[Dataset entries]
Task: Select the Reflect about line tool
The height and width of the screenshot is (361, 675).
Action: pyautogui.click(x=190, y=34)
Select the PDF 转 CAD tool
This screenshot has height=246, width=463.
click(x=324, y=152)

→ **About this task**
Take the records above and write each one out again exactly.

→ **Task solution**
Task: Select the Reflect about line tool
The height and width of the screenshot is (361, 675).
Action: pyautogui.click(x=190, y=34)
Select the PDF 转 CAD tool
This screenshot has height=246, width=463.
click(x=324, y=152)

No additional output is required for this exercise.